Und auch die einfachen Mitglieder der Eintracht, deren Kater nach der bierdünstigen Novembernacht im Palmengarten -Gesellschaftshaus heftiger ausgefallen sein dürfte als bei den Funktionsträgern, die sich mit „Moet Chandon“ zuschütteten, forderten den Kopf von Wolf.
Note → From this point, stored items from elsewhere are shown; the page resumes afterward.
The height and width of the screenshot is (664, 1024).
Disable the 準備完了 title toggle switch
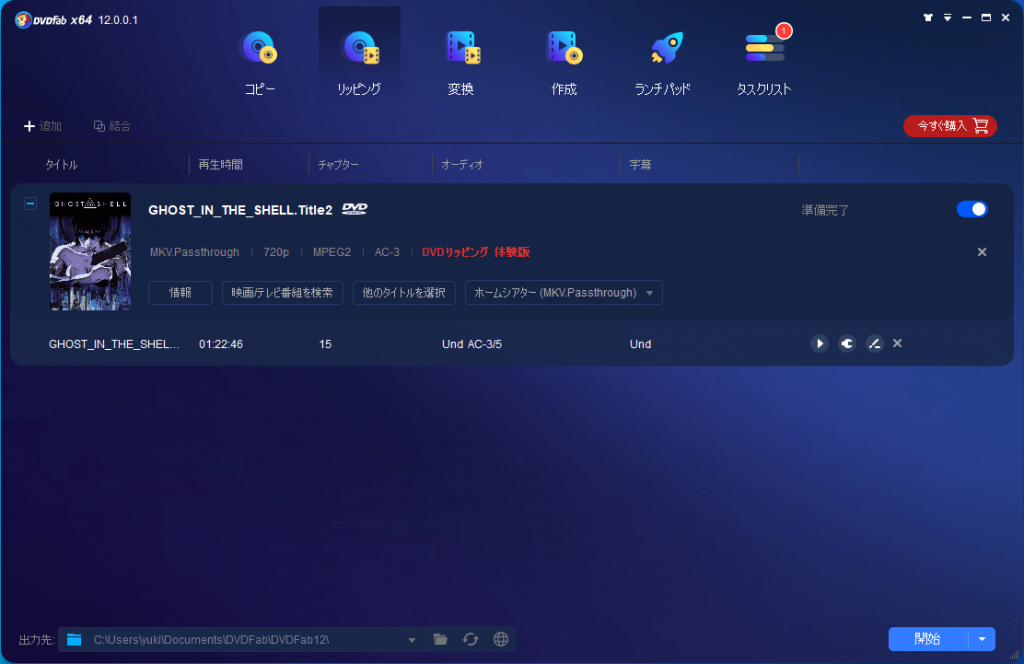point(971,209)
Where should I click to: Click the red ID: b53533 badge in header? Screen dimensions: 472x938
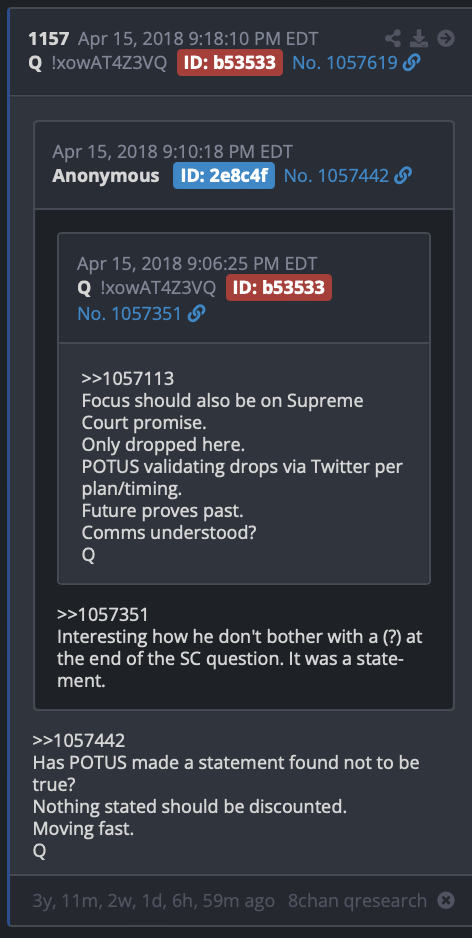tap(230, 62)
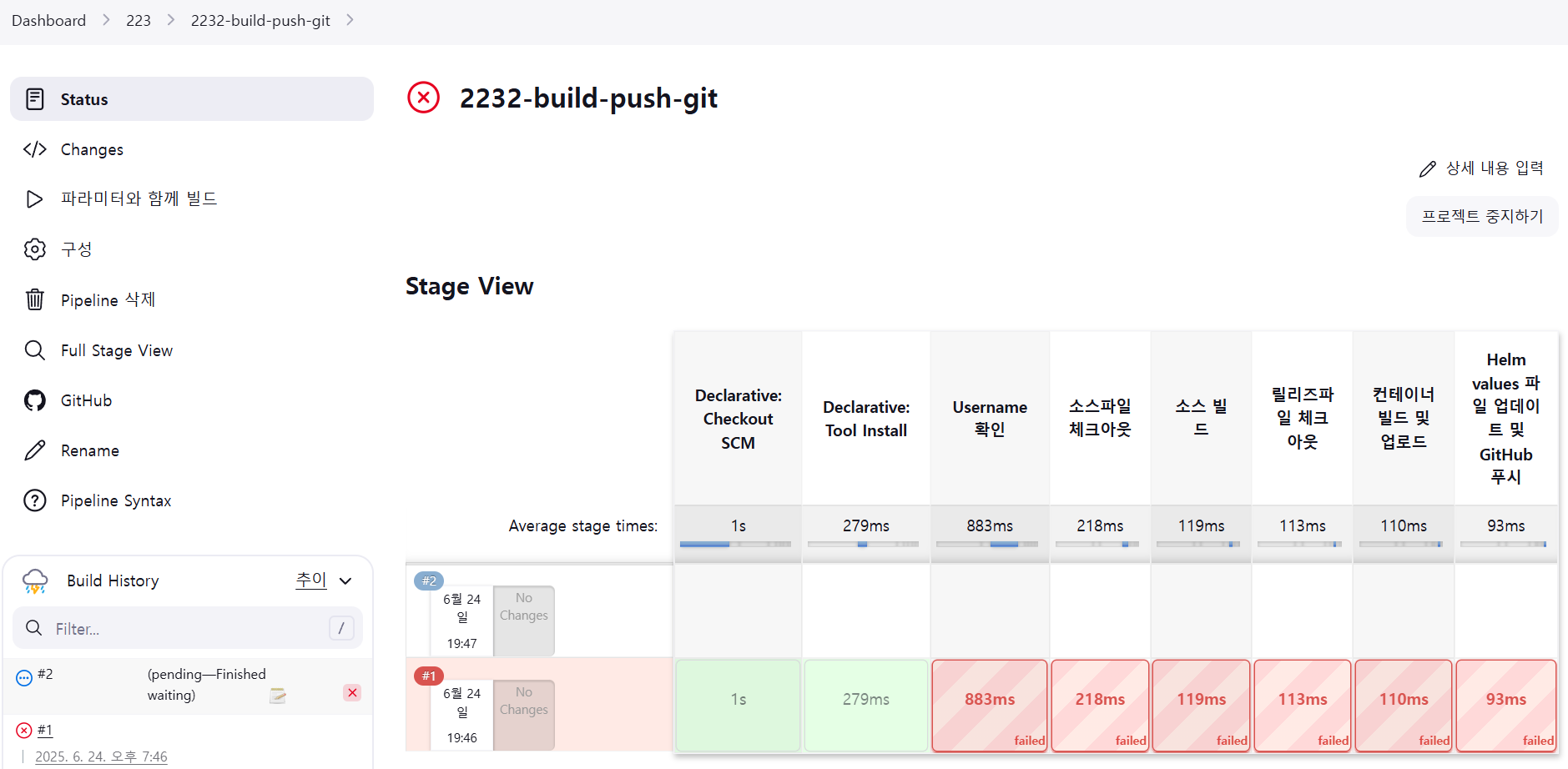The image size is (1568, 769).
Task: Click the pencil icon next to Rename
Action: click(x=34, y=450)
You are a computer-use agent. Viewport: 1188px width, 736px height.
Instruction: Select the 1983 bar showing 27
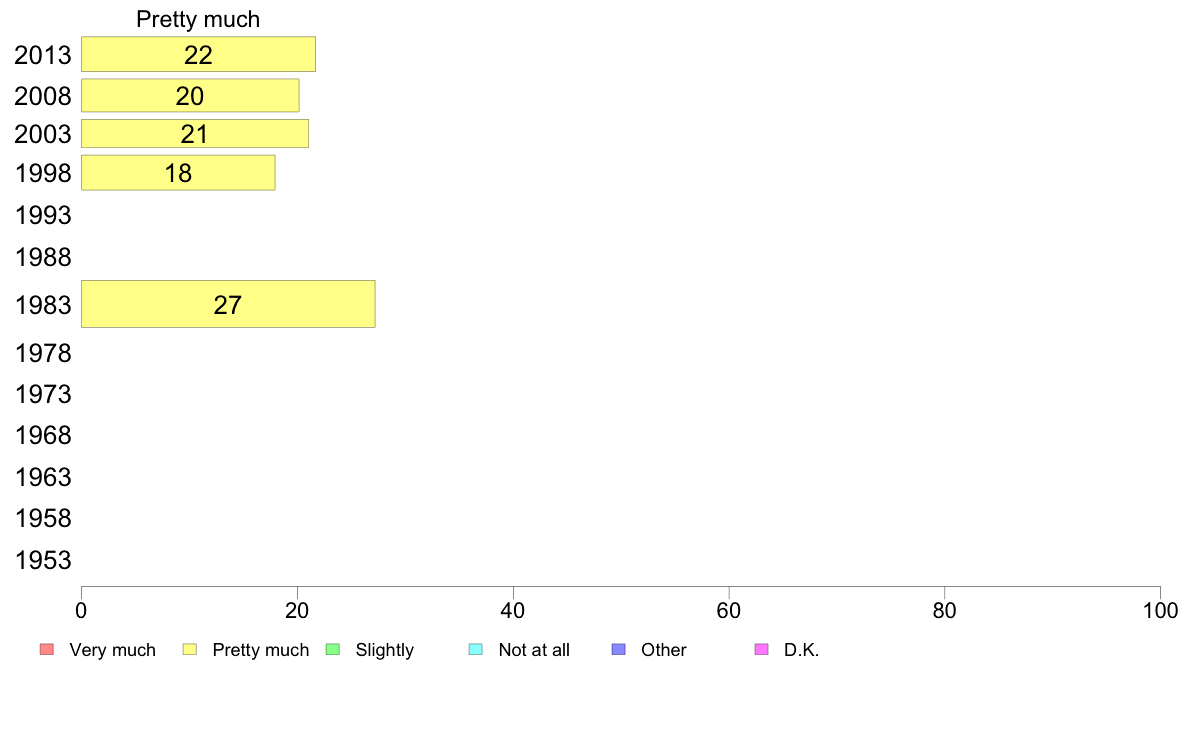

Schon beim letzten Heimspiel gegen Bremen, bei dem die Eintracht überraschend einen Punkt herausgemauert hatte, wurde Wolf auf den Rängen „geschlachtet“. Und auf der Ehrentribüne wagte es nur Vizepräsident Hölzenbein neben dem über Nacht zum Unberührbaren gewordenen Wolf Platz zu nehmen.

Nach einer Woche „Telefonterror“ (Wolf), übelsten Beschimpfungen und zerschnittenen Autoreifen gab Wolf jetzt entnervt auf, um den Weg freizumachen für „emotionsfreie und ordnungsgemäße Neuwahlen“: Der Präsident ist tot - es lebe der (neue) Präsident. Der bisherige stellvertretende Verwaltungsratsvorsitzende Matthias Ohms, im Zivilberuf Devisenmakler, ist der Wunschkandidat der „Wolfstöter“ aus den Reihen der Eintracht-Funktionsträger aus Verwaltungsrat und Beirat. Ob Ohms allerdings auch der Mann ist, den die Mitglieder an der Spitze des Vereins sehen wollen, ist mehr als fraglich. Selbst die klassenbewußte FAZ mäkelte am vergangenen Donnerstag an dem Devisenmakler herum: „Ohms verkörpert wie der abgewählte Präsident Klaus Gramlich jene Distanz zum einfachen Klubmitglied, die Gramlich zum Verhängnis wurde.“

Für die Bundesligakicker der Eintracht unter der Fuchtel von Trainer Pal Csernai, der weisen Führung von „Atze“ Friedrich und der Schirmherrschaft des einzigen verbliebenen Präsidiumsmitglieds Bernd Hölzenbein scheint die Zwietracht bei der Eintracht dagegen ein zumindest zeitweise stimulierendes Element zu sein. Seit dem offenen Ausbruch der vereinsinternen Querelen hat die sportlich darniederliegende Eintracht drei Punkte aus drei Spielen geholt, am Samstag in Dortmund allerdings auch ein Bild tiefster Verzweiflung und Trostlosigkeit geboten.

In Frankfurt darf eben nichts zusammen passen oder gar harmonieren, denn erst dann paßt es zu Frankfurt - das jedenfalls meinte schon Goethe. Und der konnte noch nicht einmal richtig Fußball spielen.